Place the lines of the listing between the line containing "Choose the add point tool" and the line containing "Action: [635, 40]", inclusive, into a Markdown table with the columns n and Line, omitting blank lines.

Element and text position data:
--- Start ---

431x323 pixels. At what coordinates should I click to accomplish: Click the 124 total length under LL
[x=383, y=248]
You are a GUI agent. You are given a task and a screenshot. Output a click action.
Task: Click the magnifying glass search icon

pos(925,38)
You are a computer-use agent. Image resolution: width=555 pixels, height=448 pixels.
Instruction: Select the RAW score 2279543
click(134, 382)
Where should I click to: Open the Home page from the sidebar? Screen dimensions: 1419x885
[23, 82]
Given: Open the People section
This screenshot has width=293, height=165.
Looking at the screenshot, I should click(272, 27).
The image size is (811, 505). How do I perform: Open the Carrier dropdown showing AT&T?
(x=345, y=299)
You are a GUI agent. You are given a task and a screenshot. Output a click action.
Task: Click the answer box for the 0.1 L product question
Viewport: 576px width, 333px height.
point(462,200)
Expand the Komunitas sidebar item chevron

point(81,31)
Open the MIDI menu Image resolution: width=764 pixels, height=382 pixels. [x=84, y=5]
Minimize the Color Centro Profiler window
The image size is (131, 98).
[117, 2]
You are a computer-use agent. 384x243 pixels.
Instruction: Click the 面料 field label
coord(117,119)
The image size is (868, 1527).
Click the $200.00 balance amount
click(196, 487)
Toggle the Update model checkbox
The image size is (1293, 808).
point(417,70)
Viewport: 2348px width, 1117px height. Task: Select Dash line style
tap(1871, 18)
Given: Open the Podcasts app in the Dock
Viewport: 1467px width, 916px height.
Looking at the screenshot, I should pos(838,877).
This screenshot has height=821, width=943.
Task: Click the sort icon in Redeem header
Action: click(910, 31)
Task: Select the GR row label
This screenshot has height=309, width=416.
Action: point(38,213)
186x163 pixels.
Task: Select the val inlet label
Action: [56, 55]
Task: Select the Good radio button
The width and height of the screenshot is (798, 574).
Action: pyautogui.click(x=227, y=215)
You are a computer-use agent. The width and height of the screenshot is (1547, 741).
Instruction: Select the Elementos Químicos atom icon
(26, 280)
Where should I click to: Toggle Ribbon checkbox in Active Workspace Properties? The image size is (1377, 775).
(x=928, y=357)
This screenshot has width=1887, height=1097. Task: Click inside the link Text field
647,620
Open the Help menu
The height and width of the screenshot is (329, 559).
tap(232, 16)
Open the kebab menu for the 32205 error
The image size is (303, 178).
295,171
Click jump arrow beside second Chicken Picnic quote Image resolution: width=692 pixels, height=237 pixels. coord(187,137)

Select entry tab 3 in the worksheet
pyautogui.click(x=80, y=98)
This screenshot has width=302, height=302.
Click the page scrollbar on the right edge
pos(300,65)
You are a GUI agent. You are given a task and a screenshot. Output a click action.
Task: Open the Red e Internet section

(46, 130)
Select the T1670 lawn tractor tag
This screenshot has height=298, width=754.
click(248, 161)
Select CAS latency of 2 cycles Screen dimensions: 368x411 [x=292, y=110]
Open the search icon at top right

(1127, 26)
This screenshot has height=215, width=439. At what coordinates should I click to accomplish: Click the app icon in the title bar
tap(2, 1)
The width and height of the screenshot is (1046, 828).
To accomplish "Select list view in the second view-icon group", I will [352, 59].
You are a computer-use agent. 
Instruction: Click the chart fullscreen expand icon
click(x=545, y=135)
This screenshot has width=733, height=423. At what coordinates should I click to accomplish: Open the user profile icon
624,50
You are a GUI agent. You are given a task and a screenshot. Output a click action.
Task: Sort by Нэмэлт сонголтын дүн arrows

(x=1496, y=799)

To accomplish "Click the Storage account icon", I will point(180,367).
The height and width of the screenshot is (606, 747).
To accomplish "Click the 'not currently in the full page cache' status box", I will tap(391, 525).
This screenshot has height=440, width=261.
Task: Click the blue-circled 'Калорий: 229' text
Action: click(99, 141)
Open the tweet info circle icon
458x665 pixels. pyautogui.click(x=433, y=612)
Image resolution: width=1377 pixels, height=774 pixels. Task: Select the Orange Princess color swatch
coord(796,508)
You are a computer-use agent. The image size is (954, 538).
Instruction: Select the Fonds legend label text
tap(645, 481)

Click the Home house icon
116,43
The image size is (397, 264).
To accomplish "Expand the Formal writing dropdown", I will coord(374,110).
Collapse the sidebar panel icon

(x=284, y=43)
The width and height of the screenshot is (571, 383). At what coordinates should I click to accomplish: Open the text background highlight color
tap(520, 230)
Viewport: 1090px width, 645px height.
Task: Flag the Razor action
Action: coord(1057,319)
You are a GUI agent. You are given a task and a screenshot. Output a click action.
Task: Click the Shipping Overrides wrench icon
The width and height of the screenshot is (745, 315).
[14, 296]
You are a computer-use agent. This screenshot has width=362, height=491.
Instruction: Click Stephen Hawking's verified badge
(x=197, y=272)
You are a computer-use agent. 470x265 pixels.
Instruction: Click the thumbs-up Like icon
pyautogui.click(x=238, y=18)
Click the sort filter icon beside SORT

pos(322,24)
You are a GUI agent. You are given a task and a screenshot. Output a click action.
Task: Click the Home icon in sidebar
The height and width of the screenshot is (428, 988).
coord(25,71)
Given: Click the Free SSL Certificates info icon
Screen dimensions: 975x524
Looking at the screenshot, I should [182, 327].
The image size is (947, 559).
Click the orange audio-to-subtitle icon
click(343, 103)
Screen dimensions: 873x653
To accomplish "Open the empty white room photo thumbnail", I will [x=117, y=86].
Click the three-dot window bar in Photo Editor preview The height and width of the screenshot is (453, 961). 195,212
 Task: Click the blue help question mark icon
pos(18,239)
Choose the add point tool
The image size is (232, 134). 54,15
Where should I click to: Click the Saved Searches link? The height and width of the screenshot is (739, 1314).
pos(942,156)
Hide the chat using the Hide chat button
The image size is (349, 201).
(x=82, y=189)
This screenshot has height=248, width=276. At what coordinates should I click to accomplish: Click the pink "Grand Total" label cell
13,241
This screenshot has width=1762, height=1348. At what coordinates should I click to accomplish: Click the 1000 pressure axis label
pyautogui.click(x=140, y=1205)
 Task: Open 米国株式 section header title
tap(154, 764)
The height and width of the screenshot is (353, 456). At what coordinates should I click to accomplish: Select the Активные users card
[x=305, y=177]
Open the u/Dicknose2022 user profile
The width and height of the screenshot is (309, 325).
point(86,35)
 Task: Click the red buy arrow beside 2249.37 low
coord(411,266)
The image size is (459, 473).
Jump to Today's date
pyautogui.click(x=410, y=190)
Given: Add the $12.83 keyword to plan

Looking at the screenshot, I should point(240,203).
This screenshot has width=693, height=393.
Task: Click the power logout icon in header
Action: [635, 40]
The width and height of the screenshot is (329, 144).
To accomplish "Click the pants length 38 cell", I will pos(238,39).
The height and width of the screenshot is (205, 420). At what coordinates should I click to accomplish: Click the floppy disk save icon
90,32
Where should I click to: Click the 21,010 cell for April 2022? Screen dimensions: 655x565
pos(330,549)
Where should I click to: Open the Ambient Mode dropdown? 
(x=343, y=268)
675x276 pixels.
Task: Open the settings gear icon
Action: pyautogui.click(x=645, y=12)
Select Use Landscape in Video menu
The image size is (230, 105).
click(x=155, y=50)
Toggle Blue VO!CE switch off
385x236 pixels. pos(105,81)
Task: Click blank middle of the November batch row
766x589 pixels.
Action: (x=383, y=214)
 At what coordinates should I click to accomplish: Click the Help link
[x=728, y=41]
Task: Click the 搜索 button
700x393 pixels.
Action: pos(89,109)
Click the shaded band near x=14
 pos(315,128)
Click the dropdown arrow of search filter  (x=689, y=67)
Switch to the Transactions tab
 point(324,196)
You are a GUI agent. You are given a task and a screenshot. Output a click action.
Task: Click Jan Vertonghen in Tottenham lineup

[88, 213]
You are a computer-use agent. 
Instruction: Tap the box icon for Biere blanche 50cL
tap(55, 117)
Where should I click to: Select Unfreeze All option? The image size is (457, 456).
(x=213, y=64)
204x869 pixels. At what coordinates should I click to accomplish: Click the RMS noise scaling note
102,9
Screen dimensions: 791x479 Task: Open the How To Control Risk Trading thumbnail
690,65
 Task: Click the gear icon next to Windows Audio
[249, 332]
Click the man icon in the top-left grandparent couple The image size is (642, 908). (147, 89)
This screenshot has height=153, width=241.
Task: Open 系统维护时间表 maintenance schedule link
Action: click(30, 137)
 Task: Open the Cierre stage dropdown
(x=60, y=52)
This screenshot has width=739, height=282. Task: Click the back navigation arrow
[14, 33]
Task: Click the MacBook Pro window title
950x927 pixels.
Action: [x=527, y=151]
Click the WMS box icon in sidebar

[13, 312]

--- End ---

THE OUTPUT:
| n | Line |
|---|---|
| 1 | Choose the add point tool |
| 2 | The image size is (232, 134). 54,15 |
| 3 | Where should I click to: Click the Saved Searches link? The height and width of the screenshot is (739, 1314). |
| 4 | pos(942,156) |
| 5 | Hide the chat using the Hide chat button |
| 6 | The image size is (349, 201). |
| 7 | (x=82, y=189) |
| 8 | This screenshot has height=248, width=276. At what coordinates should I click to accomplish: Click the pink "Grand Total" label cell |
| 9 | 13,241 |
| 10 | This screenshot has width=1762, height=1348. At what coordinates should I click to accomplish: Click the 1000 pressure axis label |
| 11 | pyautogui.click(x=140, y=1205) |
| 12 |  Task: Open 米国株式 section header title |
| 13 | tap(154, 764) |
| 14 | The height and width of the screenshot is (353, 456). At what coordinates should I click to accomplish: Select the Активные users card |
| 15 | [x=305, y=177] |
| 16 | Open the u/Dicknose2022 user profile |
| 17 | The width and height of the screenshot is (309, 325). |
| 18 | point(86,35) |
| 19 |  Task: Click the red buy arrow beside 2249.37 low |
| 20 | coord(411,266) |
| 21 | The image size is (459, 473). |
| 22 | Jump to Today's date |
| 23 | pyautogui.click(x=410, y=190) |
| 24 | Given: Add the $12.83 keyword to plan |
| 25 | Looking at the screenshot, I should point(240,203). |
| 26 | This screenshot has width=693, height=393. |
| 27 | Task: Click the power logout icon in header |
| 28 | Action: [635, 40] |